When should primary keys be used?
Our department is fairly new to SQL Server. I apologize if these are dumb questions, but I’ve spent hours digging on the Internet and cannot find answers to my questions.
When we create our tables, we create a clustered unique index on the column(s) that best fits the table and the way it will be accessed.
Someone outside our department was reviewing our database design, and pointed out that we have no primary keys defined. It raised a red flag in their mind. They were concerned that not having a primary key would create performance problems and require additional CPU resources.
I have read and read, and all I have found is that when you create the primary key constraint, it requires all rows in the key column(s) to be unique, and forces the creation of a clustered unique index. It appears to me that we have done this process manually by the creation of a clustered unique index, and that adding a primary key constraint would not buy us anything.
So here are my questions:
1) Do we need to create a primary key constraint on a table that already has a clustered unique index? If so, why?

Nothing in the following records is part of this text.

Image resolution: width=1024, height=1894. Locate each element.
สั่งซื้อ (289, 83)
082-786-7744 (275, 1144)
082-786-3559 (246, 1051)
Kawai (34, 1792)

2) If we need a primary key constraint, should we delete the clustered unique index we created, and then add the primary key constraint? My concern is that we will end up with two clustered unique indexes on the same column(s) that will add to database load times, etc.
3) Is there an advantage to using the primary key constraint to automatically create the clustered unique index as opposed to just outright creating the clustered unique index if they are on the same column.

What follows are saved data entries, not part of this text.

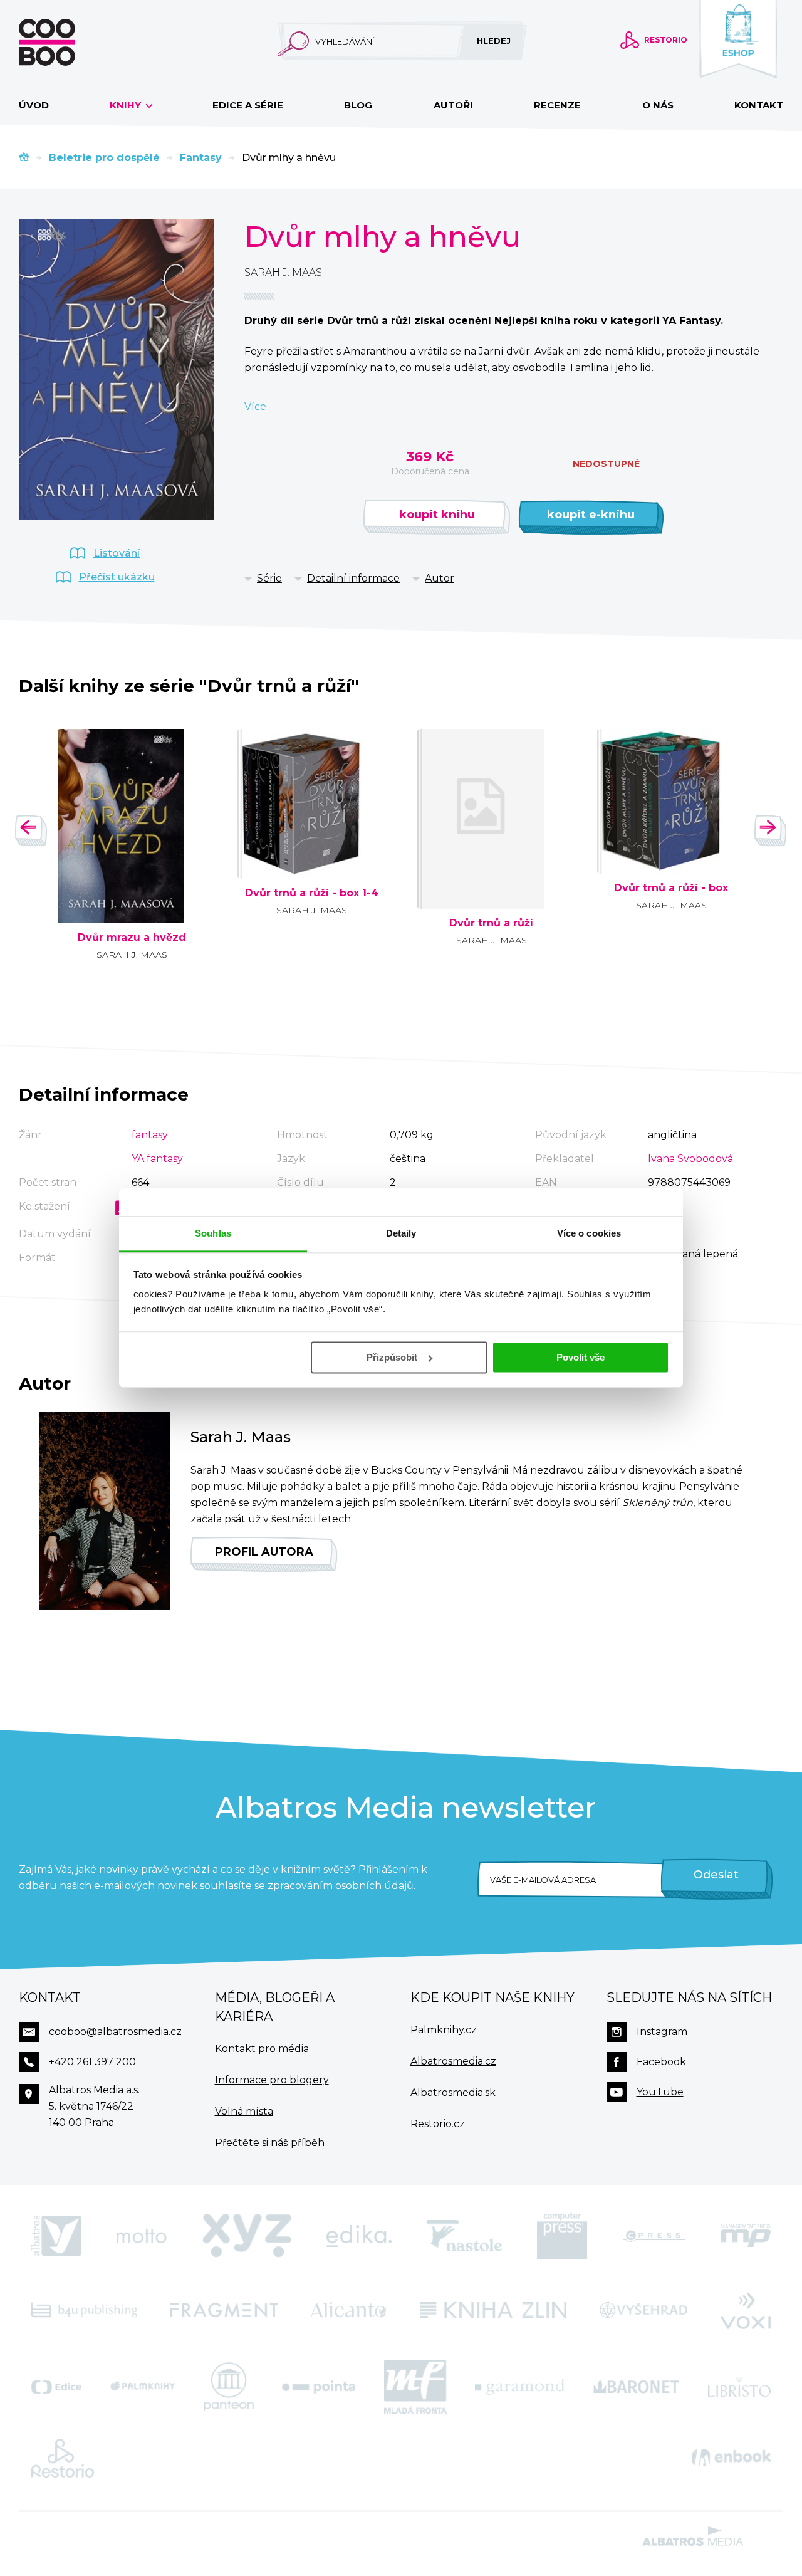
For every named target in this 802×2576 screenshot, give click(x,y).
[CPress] (654, 2236)
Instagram (662, 2032)
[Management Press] (745, 2236)
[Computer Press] (562, 2236)
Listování (116, 553)
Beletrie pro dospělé (104, 158)
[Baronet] (636, 2386)
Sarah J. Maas (283, 272)
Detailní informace (353, 578)
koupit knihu (437, 514)
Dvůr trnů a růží (491, 923)
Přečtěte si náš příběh (270, 2143)
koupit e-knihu (591, 514)
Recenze (557, 105)
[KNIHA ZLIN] (493, 2309)
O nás (658, 105)
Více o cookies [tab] (589, 1233)
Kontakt (758, 105)
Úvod (34, 105)
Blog (358, 105)
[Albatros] (56, 2236)
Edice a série (247, 105)
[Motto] (141, 2236)
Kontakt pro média (262, 2049)
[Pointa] (318, 2386)
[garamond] (519, 2386)
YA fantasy (157, 1159)
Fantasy (201, 158)
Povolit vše (580, 1357)
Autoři (453, 105)
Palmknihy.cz (443, 2030)
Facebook (661, 2062)
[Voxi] (745, 2309)
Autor (439, 578)
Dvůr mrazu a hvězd (132, 937)
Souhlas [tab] (213, 1233)
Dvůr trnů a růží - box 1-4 (311, 893)
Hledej (494, 41)
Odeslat (716, 1875)
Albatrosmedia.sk (453, 2092)
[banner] (67, 42)
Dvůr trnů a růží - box (671, 888)
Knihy (126, 105)
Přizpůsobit (392, 1357)
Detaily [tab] (401, 1233)
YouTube (660, 2092)
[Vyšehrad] (643, 2309)
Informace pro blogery (272, 2080)
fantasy (150, 1135)
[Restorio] (63, 2458)
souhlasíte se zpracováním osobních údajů (307, 1886)
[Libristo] (739, 2386)
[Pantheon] (228, 2386)
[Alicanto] (348, 2309)
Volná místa (244, 2111)
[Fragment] (224, 2309)
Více (255, 406)
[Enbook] (731, 2458)
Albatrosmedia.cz (453, 2061)
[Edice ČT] (56, 2386)
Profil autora (264, 1552)
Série (269, 578)
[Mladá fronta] (415, 2386)
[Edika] (359, 2236)
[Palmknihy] (143, 2386)
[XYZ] (247, 2236)
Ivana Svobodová (690, 1159)
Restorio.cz (437, 2124)
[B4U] (84, 2309)
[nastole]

Let’s take a look at each of these three questions.
First Question: Technically speaking, a primary key is not required on a table for any reason. A primary key serve two purposes. It acts to enforce entity integrity of the table. What this means is that it ensure that there are no duplicate records in a table. Next, a primary key can be used along with a foreign key to ensure that referential integrity is maintained between tables. Because of these two reasons, it is generally recommended that all tables have a primary key.

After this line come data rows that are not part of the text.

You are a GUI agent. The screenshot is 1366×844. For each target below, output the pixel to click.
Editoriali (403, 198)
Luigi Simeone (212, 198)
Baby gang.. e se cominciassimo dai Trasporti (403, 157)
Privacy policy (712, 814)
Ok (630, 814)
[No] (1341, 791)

By itself, a primary key does not have a direct affect on performance. But indirectly, it does. This is because when you add a primary key to a table, SQL Server creates a unique index (clustered by default) that is used to enforce entity integrity. But as you have already discovered, you can create your own unique indexes on a table. So, strictly speaking, a primary index does not affect performance, but the index used by the primary key does.
Now to directly answer your question. You don’t have to have primary keys on your tables if you don’t care about the benefits that arise from using them. If you like, you can keep the current indexes you have, and assuming they are good choices for the types of queries you will be running against the table, then performance will be enhanced by having them. Replacing your current indexes, and replacing them with primary keys will not help performance.
Second Question: I think I answered most of this question above. But I do want to point out that you cannot have two clustered indexes on the same table. So if you did want to add primary keys to the tables you currently have, you can, using one of two techniques. First, you can choose to add a primary key using a non-clustered index, or second, you can drop your current indexes, and then add a primary key using a clustered index.
Third Question: Here’s what I do. I assign primary keys to every table because this is a best database design practice. But before I do, I evaluate whether or not the primary key’s index should be clustered or non-clustered, and then choose accordingly. Since you can only have one clustered index, it should be chosen well. See my clustered tips webpage for more details. Next, I then evaluate the table for additional indexes that may be needed, and proceed accordingly.
It is not a good idea, from a performance perspective, to accept the default of a clustered index on a primary key, as it may not be the best choice for the use of a clustered index. In addition, it is not a good idea to “double up” on indexes. In other words, don’t put a Primary key non-clustered index on a column, and a clustered index on the same column (this is possible, although never a good idea).
Always think about indexes and why they exist. Only add indexes where they are needed, and nowhere else. Too many indexes can be as bad for performance as too few indexes.